Como cada año por su aniversario, la Filarmónica de Berlín ha escogido una ciudad europea para celebrar su cumpleaños y este domingo Madrid ha sido la elegida. El Teatro Real se lo ha agradecido con una ovación de varios minutos y parte del público de pie.
Con varios minutos de ovación y gran parte del
público puesto en pie, el Teatro Real ha agradecido a la Filarmónica de Berlín su elección de la capital española y de su teatro de ópera para la tradicional celebración de su cumpleaños, que cada año visita alguna ciudad europea.
La idea de un Concierto europeo nació en el seno de la Filarmónica de Berlín como consecuencia de la impresión causada entre los habitantes de esa ciudad alemana y, en realidad, de todo el mundo tras la caída del Muro. Desde entonces, la celebración de su cumpleaños el 1 de mayo se ha convertido, como no podía ser de otra forma, en un importante acontecimiento musical a nivel internacional, que pretende rememorar el espíritu fundacional de la Filarmónica de Berlín como orquesta gestionada democráticamente en el contexto de una Europa unificada.

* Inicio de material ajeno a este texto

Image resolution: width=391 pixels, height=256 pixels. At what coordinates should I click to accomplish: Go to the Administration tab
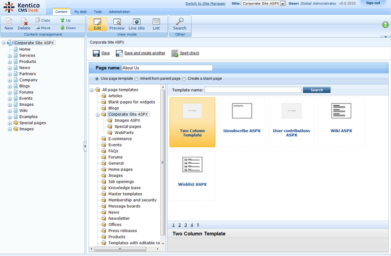[119, 12]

Fue en 1992 la primera vez que el Concierto Europeo se celebró en España, en otro marco de especial belleza: el Monasterio de El Escorial. Este año la relevante cita, no sólo musical sino también de todo el universo de la cultura, ha tenido como escenario el Teatro Real de Madrid, atendiendo a una invitación de su director artístico, Gerard Mortier. La trascendencia del evento provocó que hace días que no quedaran entradas, a pesar de que su celebración caía en mitad de uno de los puentes más largos del calendario laboral y de la escasa tradición española de acudir a conciertos celebrados por la mañana. Pero, madrugón aparte o no, esta mañana la Plaza de Oriente se vestía de una gala normalmente reservada a las noches de estreno y por la alfombra roja colocada por el patrocinador del evento, la marca automovilista Wolkswagen, desfilaban rostros conocidos que atraían los flashes rosas que no suelen estar presentes durante el resto de la temporada lírica de la capital.
Y es que la ocasión, tanto para famosos como para simples mortales, merecía sin duda la pena. Bajo la
experta y magistral batuta de Sir Simon Rattle, director de la orquesta berlinesa desde 2002, arrancaba un concierto con marcado acento español, retransmitido en directo para Alemania, Francia y República Checa y en diferido para Reino Unido y Japón, así como por La 2 de Televisión Española. La primera parte se ha iniciado con la Rapsodia para orquesta titulada España, compuesta por Emmanuel Chabrier y estrenada en 1883 en París, cuyas notas trasladan magistralmente a la sonoridad de nuestro país. Después de esta breve pieza, llegaba el que ha sido uno de los momentos más esperados, la interpretación de El Concierto de Aranjuez, de Joaquín Rodrigo, con el guitarrista José Manuel Cañizares como solista, y que ha provocado algunos de los instantes más emocionalmente sobrecogedores de la mañana.
Después de una pausa mucho más breve que los habituales entreactos del Real, y durante la cual las televisiones emitían un reportaje realizado por la televisión alemana en el que se entrevistaba a Gerard Mortier, y se podían ver imágenes de los lugares más emblemáticos de la capital, arrancó la segunda parte, que para muchos ha sido, además, la de un feliz descubrimiento. Se trataba de la Sinfonía nº2 en mi menor op.27, compuesta por uno de los grandes músicos rusos del siglo XX, Rajmáninov, quien la estrenó personalmente en San Petersburgo el 8 de febrero de 1908 y que esta mañana, en un teatro fantásticamente iluminado por Bernie Davis, responsable de la iluminación en la Abadía de Westminster durante la boda real del pasado viernes en Londres, ha arrancado la ovación de un público consciente, ya por completo, de la ocasión tan especial que acababa de tener el privilegio de presenciar.